Would whole of SD be qualified as coastal ?
For my perspective, everything is cyclical and nothing keeps going up for ever. This gives us opportunity.
A lot of people tried to convince me otherwise about SD real estate in 2007, I disagreed with them and bought in 2011.
The first house I bought in 2001, I sold it in 2007ish..
I am sure, my current house valuation would come down with due time
My guess: Wages are going to be stagnant at best which would affect the housing prices as well.[/quote]
Yes, in relation to inland CA counties, SD County is considered “coastal.” However, the TRUE CA “coastal market” is within 2-3 miles from the coast, IMO, given varying land elevations creating coastal views showing whitewater. The “coastal market” is also located on the western side of major geographical boundaries such as freeways and RR tracks. A property with a “peek’ view of blue water which is located several miles inland from the ocean isn’t really considered to be in located in a true “coastal market.” But ALL coastal CA counties have more temperate weather than inland counties and thus their RE prices reflect that.
Consider the vast pricing differences between LA County and it’s neighboring county to the east, San Bernardino County. Even similarly-sized houses on the LA side of the county line are worth nearly 2x as much as those on the other side of the county line (SB County).
There are good reasons for this, not the least of which is much better zoning (less “mixed use” zoning) and less density in the part of LA County bordering SB and RIV Counties. Many inland CA counties and micro-areas within those counties where the land is cheaper still have a lot of mixed-use zoning on the books which lowers the value of ALL surrounding properties. (Part of unincorporated Spring Valley is a good example of mixed-use zoning in SD County.)
In 2007, SD County’s residential RE market had already started to come down a little in price but did not really hit bottom until the last quarter of 2009.
By the last quarter of 2010, the market was already beginning to rise in some (not all) areas. This wholly depended upon the level of distress in the micro area. By 2011, many “coastal” micro markets had already bounced back or were beginning to.
I DO still think there is opportunity out there today …. for CASH buyers who have the ability and access to tools to do a lot of DIY.
I do not believe stagnant wages (or even an “employee’s market”) affect RE values in well-established areas of coastal counties. This phenomenon MAY affect home values in newer tracts which are adjacent to white-collar suburban or exurban job centers. It does NOT affect values in the most desirable, most established urban/coastal areas of coastal CA counties because a very large portion of the sales occurring within them are all-cash sales and another portion of those sales are buyers using a >50% downpayment. In these markets, the typical buyer is NOT Joe Q. Workerbee, his spouse and 2.3 minor kids.

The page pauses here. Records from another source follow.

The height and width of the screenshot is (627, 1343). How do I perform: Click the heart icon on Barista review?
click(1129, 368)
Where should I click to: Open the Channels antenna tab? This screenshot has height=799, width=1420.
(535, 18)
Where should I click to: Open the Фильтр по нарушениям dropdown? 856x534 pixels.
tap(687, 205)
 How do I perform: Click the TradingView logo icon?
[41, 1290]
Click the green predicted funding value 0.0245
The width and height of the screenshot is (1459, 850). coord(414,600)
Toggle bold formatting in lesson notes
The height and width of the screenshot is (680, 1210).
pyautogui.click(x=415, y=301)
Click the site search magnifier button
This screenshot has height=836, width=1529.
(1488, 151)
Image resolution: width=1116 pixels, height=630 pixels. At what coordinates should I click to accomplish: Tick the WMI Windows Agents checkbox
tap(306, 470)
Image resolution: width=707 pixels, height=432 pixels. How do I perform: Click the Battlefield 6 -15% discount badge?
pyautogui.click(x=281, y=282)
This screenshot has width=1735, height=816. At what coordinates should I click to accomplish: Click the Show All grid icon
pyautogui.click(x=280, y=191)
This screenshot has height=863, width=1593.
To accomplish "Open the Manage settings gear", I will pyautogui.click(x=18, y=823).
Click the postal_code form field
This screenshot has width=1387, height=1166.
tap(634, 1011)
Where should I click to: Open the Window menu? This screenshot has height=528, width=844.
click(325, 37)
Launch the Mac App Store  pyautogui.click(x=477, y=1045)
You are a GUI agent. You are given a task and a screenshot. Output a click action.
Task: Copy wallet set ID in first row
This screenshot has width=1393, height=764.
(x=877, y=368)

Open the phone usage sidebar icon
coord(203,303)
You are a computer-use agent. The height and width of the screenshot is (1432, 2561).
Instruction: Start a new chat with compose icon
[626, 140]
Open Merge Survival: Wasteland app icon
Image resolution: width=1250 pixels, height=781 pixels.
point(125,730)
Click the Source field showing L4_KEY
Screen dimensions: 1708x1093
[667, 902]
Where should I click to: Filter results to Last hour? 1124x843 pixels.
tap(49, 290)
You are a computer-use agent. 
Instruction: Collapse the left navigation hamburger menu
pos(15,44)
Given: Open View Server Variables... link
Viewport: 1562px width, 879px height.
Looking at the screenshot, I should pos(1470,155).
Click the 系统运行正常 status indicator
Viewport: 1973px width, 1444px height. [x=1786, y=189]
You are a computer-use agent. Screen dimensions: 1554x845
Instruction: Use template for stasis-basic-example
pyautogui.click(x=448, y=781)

In rural/semi-rural coastal CA counties, the bulk of the residential sales there are all-cash sales. There aren’t any high-paying white-collar jobs within commuting distance of those towns/small cities (except maybe local govmt jobs). Thus, the bulk of the buyers in these markets today are “retirees” or second-home buyers.
RT, if you’re depending on “stagant wages” for your next CA RE buying “opportunity,” you’ll need to choose your shopping parameters very carefully, imho.